Beginner’s Guide to Online Forex Trading – Chapter 2: What is done in a Foreign Exchange market?
‘Trading of money’ would be the simplest answer! A typical Forex trading is the one where a currency is concurrently bought while the other is sold. These transactions are essentially done in pairs, usually through a broker or a financial agent. A simple example can be of the British pound and Japanese Yen (GBP/JPY) being sold and purchased simultaneously or vice versa.

Forex trading is conceptually similar to buying shares in a particular country. Share prices indicate the current health status and future prospects of a nation’s economy. In the same fashion, the currency also is a reflection of a country’s financial well being. Similarly, the comparative exchange rate of the country’s currency with other currencies also indicates the financial health of a nation. So buying, say a Euro, actually buys you a share in the European economy. The difference between the two trades is that unlike the stock/ share markets the Forex markets do not have a specific physical location or office place. The entire business is weighed as ‘Interbank’ market and carried out Over-the-counter (OTC). It completely runs on the banking institution’s electronic network.

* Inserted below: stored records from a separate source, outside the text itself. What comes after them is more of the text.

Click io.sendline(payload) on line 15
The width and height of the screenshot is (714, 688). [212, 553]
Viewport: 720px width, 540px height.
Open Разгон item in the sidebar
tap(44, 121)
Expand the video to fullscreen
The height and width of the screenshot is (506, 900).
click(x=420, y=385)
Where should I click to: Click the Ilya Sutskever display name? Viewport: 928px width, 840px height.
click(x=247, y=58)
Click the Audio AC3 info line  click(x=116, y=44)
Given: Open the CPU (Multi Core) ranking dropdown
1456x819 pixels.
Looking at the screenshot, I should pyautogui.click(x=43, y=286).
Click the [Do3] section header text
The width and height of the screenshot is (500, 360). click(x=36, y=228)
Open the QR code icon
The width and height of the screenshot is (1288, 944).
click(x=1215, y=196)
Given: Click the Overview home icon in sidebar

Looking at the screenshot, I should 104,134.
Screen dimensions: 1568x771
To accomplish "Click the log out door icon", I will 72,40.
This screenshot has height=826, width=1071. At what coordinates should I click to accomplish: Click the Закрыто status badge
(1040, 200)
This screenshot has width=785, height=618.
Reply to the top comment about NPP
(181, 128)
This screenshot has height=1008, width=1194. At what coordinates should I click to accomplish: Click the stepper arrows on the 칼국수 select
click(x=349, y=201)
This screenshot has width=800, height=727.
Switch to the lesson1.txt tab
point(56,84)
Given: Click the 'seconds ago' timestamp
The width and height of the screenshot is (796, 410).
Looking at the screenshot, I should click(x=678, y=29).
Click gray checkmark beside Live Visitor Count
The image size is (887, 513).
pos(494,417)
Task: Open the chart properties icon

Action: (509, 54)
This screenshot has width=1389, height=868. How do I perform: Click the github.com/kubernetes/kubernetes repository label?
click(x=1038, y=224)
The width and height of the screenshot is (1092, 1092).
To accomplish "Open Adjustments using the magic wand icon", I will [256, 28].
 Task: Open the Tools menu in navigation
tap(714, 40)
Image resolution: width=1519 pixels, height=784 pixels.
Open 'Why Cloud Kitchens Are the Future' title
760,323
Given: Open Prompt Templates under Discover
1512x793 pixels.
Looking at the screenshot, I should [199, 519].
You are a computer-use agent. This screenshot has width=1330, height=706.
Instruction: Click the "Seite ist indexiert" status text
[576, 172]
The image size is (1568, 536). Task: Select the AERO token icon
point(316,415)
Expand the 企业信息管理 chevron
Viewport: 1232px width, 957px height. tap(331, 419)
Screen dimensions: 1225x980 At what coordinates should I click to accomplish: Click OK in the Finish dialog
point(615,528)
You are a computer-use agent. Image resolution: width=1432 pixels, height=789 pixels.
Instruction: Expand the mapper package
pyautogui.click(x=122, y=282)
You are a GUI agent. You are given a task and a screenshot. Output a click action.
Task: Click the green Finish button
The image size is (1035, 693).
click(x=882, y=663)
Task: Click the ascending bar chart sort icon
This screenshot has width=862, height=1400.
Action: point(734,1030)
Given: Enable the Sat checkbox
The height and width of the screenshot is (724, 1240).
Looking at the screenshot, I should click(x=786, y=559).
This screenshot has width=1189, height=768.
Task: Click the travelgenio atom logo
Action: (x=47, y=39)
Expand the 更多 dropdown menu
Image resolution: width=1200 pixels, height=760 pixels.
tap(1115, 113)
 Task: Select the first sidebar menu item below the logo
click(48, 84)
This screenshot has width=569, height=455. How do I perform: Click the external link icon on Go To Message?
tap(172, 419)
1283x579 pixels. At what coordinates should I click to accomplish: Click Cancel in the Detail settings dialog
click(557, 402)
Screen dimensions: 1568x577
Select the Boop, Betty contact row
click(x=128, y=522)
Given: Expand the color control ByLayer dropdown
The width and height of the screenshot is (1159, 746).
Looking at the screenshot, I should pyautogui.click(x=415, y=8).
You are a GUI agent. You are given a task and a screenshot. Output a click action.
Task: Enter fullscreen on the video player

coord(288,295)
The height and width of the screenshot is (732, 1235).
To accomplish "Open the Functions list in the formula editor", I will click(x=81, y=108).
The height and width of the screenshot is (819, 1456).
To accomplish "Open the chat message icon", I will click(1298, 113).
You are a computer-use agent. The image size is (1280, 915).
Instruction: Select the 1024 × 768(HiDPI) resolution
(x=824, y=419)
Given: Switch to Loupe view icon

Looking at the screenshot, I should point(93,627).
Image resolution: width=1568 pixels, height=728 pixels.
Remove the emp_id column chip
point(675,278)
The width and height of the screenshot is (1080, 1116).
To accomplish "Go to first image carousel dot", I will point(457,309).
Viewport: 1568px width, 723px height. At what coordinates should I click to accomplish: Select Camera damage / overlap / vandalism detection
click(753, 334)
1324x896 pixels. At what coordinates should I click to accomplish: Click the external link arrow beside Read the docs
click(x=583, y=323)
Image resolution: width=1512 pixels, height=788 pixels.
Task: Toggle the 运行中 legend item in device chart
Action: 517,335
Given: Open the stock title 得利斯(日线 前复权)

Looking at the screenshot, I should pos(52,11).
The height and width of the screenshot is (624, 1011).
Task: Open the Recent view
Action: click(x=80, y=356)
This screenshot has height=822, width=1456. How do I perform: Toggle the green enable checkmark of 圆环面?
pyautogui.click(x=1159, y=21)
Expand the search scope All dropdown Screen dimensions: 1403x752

The Forex business was originally meant to be carried out by banks and big financial institutions. Even until the late 1990’s it was considered a venture only for the so called ‘big guys’. The reason was that it required not less than 10 million bucks to just start off in this business.

But with the rise in the use of internet, Forex trading firms expanded their online business and started to offer Forex business opportunities to a whole lot of retail traders- the so called ‘little guys’.

In this trade, all the currency symbols have three letters. The first two letters represent the country’s name and the last letter represents the name of the currency.